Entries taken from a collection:

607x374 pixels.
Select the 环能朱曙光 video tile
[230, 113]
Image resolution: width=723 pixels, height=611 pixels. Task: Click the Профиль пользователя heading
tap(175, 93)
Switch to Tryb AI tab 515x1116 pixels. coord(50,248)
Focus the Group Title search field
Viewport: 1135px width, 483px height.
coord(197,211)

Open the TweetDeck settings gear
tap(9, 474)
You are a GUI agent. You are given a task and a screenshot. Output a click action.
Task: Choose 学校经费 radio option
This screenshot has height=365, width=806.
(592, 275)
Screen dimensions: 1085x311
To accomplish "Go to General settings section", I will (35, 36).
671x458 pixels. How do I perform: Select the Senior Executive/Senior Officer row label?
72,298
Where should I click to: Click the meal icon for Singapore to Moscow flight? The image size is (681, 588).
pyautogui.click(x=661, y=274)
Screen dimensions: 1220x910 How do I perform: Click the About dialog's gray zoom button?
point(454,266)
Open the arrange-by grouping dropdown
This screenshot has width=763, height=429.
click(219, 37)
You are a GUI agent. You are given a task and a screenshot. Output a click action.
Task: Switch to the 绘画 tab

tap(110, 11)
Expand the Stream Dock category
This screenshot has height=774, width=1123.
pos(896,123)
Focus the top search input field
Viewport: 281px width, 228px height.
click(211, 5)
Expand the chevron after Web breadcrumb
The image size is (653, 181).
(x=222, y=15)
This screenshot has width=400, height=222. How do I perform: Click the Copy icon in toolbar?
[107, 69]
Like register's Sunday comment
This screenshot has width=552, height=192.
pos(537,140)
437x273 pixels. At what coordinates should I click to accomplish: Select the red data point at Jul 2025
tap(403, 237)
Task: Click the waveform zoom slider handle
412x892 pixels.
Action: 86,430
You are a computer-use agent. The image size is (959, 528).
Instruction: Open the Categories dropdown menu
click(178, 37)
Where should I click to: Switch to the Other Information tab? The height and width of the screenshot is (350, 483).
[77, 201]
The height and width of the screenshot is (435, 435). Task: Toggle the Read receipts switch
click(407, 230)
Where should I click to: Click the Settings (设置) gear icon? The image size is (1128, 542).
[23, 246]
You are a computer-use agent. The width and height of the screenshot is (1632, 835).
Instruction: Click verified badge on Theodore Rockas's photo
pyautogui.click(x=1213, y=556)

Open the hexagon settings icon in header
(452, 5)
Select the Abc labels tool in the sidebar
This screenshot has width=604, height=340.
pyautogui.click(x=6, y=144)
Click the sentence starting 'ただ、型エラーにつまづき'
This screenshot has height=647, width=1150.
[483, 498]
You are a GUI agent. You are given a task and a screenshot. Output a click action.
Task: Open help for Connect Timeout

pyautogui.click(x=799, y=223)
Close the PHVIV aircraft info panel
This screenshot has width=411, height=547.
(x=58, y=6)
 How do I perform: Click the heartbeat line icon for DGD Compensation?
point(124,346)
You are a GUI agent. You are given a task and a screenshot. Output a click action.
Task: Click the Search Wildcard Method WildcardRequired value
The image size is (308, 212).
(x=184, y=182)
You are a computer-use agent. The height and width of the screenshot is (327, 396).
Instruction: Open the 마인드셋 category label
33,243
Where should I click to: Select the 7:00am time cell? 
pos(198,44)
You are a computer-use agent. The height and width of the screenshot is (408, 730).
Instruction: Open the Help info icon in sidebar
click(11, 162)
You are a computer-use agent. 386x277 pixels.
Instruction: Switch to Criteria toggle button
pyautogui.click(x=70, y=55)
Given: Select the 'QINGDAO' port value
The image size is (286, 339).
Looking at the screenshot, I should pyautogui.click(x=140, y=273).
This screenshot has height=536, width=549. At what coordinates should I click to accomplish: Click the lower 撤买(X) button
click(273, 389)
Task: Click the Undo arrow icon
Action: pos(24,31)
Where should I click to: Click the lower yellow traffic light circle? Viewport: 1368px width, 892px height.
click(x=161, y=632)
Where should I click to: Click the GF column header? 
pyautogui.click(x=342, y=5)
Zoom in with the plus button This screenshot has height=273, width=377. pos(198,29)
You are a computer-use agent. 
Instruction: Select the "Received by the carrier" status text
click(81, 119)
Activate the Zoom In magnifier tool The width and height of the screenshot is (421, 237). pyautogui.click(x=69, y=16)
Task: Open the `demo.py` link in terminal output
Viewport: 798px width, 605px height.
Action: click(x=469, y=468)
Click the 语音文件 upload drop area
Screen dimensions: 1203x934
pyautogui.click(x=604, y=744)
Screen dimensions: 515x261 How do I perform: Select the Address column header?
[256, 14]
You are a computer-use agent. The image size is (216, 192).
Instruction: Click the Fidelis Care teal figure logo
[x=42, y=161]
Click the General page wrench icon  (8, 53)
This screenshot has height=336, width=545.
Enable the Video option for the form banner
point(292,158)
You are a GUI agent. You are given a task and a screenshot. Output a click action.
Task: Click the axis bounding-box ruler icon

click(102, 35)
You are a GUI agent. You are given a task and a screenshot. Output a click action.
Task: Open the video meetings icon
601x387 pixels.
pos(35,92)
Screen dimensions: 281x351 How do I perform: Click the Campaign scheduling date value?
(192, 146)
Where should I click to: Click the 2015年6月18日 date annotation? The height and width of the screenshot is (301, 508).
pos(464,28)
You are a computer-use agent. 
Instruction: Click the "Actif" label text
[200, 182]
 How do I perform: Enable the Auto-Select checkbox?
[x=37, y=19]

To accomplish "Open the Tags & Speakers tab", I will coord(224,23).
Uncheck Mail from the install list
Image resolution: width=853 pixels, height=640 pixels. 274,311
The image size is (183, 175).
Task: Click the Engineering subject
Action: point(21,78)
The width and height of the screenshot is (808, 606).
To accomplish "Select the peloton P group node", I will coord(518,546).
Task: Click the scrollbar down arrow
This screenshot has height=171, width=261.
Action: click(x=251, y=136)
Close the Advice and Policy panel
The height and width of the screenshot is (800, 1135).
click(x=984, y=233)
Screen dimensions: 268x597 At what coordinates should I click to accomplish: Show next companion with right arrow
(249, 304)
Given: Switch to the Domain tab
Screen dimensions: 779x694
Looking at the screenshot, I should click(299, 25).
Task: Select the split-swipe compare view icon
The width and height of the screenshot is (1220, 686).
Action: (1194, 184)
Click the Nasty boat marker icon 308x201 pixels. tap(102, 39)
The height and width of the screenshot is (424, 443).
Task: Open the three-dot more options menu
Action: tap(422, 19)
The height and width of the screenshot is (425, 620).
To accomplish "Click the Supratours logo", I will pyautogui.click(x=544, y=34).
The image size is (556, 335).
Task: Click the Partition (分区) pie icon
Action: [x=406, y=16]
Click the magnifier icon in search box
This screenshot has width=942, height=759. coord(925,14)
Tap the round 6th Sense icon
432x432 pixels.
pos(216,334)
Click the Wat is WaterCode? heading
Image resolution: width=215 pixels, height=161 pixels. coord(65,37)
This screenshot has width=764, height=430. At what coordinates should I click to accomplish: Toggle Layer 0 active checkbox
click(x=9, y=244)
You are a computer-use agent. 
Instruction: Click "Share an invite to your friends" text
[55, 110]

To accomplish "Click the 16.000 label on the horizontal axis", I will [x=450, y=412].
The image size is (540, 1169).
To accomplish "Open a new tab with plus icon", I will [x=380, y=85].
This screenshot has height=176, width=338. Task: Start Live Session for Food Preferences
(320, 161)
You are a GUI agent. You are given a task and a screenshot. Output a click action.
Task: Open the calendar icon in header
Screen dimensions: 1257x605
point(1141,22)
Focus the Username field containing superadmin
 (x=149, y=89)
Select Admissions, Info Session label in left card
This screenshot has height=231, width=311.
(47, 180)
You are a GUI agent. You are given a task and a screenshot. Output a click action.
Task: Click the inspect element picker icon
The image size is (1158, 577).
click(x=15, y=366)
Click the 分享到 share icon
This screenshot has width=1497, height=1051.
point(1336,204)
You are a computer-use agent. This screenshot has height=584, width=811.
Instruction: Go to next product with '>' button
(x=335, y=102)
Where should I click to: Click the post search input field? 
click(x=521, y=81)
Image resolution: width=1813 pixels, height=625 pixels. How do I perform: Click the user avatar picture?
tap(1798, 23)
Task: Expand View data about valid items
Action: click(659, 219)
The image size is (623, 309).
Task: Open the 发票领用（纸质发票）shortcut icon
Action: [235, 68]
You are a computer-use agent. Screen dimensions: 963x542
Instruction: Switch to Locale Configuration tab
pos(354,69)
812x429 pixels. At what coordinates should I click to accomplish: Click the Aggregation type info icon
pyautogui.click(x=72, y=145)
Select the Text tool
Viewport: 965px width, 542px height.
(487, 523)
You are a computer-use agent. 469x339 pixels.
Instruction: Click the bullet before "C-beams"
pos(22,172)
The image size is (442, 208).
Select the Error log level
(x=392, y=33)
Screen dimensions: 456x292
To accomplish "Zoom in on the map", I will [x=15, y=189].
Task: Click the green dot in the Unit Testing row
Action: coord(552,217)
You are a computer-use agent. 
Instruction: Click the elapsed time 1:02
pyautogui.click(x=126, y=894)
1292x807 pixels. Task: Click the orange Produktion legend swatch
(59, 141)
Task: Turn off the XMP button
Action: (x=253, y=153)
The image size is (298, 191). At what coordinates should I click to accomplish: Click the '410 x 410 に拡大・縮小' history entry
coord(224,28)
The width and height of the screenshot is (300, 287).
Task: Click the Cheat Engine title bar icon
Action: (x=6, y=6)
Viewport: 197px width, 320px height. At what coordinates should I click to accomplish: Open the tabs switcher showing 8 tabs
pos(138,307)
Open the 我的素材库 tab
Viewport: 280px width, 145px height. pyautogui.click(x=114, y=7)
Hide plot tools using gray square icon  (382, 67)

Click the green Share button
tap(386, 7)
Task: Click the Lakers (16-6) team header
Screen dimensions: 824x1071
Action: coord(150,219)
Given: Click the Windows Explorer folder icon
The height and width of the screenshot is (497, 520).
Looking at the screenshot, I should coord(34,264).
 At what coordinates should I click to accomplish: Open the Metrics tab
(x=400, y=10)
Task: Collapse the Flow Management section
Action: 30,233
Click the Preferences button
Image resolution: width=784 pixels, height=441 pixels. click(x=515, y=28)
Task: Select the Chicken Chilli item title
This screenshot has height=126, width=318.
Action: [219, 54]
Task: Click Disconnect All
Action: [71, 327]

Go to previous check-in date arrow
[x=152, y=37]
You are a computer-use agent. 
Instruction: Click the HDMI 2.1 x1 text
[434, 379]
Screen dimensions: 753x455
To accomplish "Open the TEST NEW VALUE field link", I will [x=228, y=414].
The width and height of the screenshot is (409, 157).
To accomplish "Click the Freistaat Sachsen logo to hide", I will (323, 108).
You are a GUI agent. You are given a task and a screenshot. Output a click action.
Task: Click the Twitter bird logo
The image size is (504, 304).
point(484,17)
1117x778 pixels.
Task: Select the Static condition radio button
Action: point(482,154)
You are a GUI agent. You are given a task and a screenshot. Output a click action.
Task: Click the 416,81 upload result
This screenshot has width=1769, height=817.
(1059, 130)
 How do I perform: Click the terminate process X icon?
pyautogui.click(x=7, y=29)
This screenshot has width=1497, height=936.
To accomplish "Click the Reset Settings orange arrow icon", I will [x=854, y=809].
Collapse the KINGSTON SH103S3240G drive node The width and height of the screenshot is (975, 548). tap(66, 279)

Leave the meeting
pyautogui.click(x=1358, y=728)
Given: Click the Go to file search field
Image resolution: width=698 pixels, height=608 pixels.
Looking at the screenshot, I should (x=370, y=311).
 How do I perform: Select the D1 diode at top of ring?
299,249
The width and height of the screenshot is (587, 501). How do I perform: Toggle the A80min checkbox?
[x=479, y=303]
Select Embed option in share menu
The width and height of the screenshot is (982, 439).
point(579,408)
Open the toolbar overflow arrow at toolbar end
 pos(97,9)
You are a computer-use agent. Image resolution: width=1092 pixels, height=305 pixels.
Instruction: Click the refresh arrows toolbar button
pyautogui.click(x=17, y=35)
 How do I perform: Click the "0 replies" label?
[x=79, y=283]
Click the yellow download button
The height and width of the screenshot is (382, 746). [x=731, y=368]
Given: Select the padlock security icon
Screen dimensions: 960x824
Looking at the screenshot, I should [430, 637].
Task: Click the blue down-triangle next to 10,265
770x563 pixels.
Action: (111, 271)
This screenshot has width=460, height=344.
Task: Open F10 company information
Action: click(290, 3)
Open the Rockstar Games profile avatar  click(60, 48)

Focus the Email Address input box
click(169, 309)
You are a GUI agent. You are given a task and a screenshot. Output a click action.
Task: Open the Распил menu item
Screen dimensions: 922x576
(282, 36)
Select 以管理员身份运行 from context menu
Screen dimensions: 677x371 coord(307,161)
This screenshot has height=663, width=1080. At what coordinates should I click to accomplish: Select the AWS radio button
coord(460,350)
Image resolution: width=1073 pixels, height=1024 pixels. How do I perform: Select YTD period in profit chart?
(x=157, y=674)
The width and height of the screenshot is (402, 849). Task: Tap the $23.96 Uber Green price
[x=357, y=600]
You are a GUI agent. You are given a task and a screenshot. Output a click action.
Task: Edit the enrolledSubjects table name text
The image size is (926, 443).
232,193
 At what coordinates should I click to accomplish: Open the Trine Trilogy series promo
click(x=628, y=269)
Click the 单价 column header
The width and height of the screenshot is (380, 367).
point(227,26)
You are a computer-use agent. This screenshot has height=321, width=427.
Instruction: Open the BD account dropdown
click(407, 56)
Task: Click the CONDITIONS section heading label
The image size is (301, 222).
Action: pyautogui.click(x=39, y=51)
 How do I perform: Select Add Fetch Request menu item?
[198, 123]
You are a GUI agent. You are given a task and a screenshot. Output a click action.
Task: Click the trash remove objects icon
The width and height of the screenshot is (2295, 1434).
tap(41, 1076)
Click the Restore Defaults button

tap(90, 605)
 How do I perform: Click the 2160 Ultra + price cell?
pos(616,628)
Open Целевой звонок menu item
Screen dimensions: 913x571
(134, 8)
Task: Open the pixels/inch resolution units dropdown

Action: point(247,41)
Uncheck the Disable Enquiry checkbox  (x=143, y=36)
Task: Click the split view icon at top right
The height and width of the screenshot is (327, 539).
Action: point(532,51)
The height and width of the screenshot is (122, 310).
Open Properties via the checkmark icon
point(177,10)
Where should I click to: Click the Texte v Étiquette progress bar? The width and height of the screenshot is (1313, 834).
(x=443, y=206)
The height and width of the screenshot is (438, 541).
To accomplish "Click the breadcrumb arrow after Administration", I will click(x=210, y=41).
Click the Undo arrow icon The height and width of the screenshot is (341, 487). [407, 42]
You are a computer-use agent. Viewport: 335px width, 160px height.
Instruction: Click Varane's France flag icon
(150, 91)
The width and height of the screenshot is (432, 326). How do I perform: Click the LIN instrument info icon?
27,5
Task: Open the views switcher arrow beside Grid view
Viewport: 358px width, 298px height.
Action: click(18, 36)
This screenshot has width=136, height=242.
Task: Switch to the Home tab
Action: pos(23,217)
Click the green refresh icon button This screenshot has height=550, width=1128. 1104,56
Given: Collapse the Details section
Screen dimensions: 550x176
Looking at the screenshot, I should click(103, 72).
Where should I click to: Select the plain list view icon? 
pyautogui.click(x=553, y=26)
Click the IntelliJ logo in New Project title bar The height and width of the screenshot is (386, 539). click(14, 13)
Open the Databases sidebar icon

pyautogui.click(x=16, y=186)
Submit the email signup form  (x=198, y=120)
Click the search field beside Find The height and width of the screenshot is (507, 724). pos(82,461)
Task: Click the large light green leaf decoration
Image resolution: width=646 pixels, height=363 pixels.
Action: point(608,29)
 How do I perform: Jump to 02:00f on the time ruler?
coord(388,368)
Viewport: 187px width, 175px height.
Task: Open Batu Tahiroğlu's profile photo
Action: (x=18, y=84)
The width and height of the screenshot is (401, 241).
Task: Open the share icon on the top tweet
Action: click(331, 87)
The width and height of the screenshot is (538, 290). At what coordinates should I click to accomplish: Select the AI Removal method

What to work on —
All lines above between those holding "Where should I click to: Click the GF" and "Click the 语音文件 upload drop area", inclusive, must be set down unchanged, and no other line may be included.

Solution to this task —
Where should I click to: Click the GF column header? 
pyautogui.click(x=342, y=5)
Zoom in with the plus button This screenshot has height=273, width=377. pos(198,29)
You are a computer-use agent. 
Instruction: Select the "Received by the carrier" status text
click(81, 119)
Activate the Zoom In magnifier tool The width and height of the screenshot is (421, 237). pyautogui.click(x=69, y=16)
Task: Open the `demo.py` link in terminal output
Viewport: 798px width, 605px height.
Action: click(x=469, y=468)
Click the 语音文件 upload drop area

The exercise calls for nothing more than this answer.